• [Document source]
· · · · · · ·
Pierre Campion : Des mouvements dans les disciplines. La géographie
Mis en ligne le 15 décembre 2023.
© : Pierre Campion.
.
Des mouvements dans les disciplines
La géographie
On peut se rappeler les débats qui ont marqué dans
l'enseignement de l'économie entre une discipline fortement mathématisée qui
s'était imposée et une autre manière de l'enseigner, plus imprégnée d'autres
sciences sociales et même de critique politique. Le Nobel 2019 d'économie
attribué à Esther Duflo pour ses travaux sur la pauvreté a consacré une
tendance nouvelle de cette discipline.
D'autre part, récemment, Bernard Lahire a publié un livre
important et ambitieux, Les Structures fondamentales des sciences humaines,
dans lequel il propose de réunifier les sciences sociales sous l'égide d'une sociologie
elle-même repensée. Dans sa
perspective, fortement argumentée, ce qui frappe c'est la référence aux arts et
l'appel à considérer la réalité du terrain plutôt que les dévelopements
théoriques ou les préférences politiques.
Or presque dans les mêmes temps, paraît le livre d'un
collectif de géographes sous le titre de Penser avec les discontinuités en
géographie.
C'est comme si, dans un mouvement général de propositions, une discipline elle-même en
transformation sous l'influence notamment des nouvelles ressources
d'observation de la Terre, aspirait à proposer aux autres sciences sociales un
modèle éprouvé.
· · · · · · ·
• [Consigne]
Résumez en deux phrases le texte sur les mouvements dans les disciplines, s'il vous plaît.
· · · · · · ·
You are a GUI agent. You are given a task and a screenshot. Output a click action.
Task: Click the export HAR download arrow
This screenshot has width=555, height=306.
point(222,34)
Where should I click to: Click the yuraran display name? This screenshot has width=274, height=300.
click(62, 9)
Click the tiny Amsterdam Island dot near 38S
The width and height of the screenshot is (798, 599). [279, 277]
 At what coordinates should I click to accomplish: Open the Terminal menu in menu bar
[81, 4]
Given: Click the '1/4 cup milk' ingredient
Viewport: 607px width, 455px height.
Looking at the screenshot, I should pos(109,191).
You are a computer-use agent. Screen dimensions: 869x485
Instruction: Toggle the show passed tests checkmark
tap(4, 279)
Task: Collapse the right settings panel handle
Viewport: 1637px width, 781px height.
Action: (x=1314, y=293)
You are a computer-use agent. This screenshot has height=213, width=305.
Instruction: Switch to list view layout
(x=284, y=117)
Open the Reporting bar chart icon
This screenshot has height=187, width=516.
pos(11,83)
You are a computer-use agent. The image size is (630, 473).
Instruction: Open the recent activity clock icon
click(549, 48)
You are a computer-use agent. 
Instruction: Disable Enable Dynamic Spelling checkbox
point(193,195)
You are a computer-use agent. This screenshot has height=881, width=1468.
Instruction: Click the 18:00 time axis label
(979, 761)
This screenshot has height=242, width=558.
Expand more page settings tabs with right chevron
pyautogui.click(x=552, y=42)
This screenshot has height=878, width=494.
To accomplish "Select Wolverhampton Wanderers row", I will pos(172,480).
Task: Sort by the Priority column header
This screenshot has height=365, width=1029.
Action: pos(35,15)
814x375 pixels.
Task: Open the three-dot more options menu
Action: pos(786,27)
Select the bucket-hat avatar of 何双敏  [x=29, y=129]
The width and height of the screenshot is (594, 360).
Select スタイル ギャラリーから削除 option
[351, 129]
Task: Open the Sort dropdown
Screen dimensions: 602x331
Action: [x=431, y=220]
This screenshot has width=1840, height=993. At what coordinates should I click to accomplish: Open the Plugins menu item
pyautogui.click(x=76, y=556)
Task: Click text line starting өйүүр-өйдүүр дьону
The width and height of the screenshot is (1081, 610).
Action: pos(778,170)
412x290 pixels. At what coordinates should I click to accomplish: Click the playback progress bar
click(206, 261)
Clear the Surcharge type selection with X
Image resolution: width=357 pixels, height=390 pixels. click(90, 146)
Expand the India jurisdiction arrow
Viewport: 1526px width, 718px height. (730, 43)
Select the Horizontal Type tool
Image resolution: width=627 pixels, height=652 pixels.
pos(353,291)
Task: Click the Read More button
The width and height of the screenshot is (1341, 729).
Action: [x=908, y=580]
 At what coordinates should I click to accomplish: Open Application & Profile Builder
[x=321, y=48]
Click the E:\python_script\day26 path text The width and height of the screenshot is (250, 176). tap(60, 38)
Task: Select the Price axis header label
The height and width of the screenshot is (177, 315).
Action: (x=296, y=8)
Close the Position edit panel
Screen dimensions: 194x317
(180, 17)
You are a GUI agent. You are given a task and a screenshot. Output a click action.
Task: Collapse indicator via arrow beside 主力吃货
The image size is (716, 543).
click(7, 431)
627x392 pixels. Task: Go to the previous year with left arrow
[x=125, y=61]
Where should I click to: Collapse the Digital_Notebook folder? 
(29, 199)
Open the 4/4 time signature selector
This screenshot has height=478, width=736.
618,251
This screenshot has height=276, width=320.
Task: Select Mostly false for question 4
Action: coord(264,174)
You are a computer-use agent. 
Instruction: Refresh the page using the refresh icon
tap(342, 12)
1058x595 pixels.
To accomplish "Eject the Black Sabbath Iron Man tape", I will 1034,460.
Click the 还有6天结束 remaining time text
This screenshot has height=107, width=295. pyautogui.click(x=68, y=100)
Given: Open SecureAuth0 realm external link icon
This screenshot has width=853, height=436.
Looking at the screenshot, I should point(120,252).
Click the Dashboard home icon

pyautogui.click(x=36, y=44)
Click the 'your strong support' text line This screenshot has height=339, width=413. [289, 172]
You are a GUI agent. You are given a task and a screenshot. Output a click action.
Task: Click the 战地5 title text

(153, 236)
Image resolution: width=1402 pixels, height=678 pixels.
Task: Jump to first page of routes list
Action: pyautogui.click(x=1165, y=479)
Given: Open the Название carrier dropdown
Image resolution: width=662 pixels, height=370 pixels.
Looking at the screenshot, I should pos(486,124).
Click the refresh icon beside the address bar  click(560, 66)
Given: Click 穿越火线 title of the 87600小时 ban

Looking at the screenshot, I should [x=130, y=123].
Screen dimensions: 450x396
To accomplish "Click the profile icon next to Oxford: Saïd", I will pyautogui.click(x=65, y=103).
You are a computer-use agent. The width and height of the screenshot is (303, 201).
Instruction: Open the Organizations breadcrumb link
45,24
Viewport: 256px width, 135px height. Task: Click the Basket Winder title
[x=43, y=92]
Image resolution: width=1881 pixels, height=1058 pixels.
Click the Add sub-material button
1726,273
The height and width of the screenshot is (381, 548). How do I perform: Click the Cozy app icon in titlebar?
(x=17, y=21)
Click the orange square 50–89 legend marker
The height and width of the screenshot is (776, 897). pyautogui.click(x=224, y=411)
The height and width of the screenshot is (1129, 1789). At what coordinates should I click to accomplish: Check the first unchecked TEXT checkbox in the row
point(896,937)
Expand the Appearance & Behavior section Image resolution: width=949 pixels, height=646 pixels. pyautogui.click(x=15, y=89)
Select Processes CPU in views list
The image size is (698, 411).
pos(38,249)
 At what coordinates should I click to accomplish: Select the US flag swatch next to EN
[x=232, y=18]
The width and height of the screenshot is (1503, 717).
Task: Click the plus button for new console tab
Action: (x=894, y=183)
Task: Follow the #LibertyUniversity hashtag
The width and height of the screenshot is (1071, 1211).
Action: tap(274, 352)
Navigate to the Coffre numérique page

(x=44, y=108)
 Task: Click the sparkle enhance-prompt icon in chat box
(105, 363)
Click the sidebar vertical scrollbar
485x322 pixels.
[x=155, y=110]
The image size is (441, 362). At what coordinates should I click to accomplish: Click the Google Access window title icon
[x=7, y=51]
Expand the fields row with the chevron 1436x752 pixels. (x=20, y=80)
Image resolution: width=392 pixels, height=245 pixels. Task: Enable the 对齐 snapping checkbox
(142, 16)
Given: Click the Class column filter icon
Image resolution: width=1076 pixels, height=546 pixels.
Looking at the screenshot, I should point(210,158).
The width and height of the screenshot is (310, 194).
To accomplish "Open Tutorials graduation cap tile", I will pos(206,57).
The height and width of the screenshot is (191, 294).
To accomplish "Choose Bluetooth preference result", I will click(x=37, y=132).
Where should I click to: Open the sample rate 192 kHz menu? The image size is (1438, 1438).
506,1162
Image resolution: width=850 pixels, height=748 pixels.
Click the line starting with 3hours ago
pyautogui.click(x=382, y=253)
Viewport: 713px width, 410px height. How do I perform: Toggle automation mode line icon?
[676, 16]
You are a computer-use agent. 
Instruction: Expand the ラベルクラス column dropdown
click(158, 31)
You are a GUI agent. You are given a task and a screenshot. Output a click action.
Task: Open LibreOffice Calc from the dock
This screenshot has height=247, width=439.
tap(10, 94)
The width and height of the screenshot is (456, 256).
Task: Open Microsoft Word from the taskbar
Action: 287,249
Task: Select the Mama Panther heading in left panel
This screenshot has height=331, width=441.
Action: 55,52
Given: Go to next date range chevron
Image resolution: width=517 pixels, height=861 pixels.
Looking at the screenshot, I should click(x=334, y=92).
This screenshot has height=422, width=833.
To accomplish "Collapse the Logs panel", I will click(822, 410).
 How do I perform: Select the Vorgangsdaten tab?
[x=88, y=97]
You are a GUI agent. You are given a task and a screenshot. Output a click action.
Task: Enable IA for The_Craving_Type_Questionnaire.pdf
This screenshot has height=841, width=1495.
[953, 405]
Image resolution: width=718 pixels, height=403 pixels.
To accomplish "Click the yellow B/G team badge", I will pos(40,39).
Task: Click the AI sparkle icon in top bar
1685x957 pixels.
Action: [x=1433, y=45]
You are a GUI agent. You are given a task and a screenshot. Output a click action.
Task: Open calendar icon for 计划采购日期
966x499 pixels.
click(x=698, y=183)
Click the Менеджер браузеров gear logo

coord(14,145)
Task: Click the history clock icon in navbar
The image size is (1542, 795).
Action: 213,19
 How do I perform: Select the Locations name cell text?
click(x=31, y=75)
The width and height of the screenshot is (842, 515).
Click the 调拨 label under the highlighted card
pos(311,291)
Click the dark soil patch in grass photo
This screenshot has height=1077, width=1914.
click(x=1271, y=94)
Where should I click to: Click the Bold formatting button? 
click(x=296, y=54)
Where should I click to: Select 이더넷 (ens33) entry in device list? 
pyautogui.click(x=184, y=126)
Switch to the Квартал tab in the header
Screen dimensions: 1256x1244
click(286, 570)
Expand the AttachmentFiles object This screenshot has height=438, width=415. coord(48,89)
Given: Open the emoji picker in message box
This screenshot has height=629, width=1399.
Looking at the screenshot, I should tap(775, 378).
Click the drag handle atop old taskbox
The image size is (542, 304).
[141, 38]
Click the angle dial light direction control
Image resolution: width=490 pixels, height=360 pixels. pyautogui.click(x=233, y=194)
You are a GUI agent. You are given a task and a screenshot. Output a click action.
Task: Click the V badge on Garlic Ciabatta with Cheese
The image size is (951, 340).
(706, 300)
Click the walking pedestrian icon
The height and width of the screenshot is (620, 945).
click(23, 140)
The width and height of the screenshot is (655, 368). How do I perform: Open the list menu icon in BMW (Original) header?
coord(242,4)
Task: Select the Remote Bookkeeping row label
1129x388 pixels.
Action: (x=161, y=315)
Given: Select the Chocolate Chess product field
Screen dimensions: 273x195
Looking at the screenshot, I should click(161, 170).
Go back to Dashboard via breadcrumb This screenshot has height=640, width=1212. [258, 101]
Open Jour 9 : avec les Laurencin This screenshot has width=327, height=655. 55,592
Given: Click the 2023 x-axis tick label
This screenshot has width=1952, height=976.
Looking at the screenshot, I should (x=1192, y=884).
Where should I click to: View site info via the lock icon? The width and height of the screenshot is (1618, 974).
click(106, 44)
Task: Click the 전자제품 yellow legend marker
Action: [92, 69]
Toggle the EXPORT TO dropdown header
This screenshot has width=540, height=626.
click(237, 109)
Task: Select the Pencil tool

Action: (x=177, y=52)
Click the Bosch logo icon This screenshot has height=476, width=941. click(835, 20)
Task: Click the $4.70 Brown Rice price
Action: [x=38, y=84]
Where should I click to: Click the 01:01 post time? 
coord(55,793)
· · · · · · ·
• [Réponse]
Le texte rappelle les débats sur l'enseignement de l'économie, dont le Nobel 2019 attribué à Esther Duflo a consacré une tendance nouvelle, puis le livre de Bernard Lahire qui propose de réunifier les sciences sociales sous l'égide d'une sociologie repensée. Presque dans les mêmes temps paraît Penser avec les discontinuités en géographie, d'un collectif de géographes, comme si cette discipline, en transformation notamment sous l'influence des nouvelles ressources d'observation de la Terre, aspirait à proposer aux autres sciences sociales un modèle éprouvé.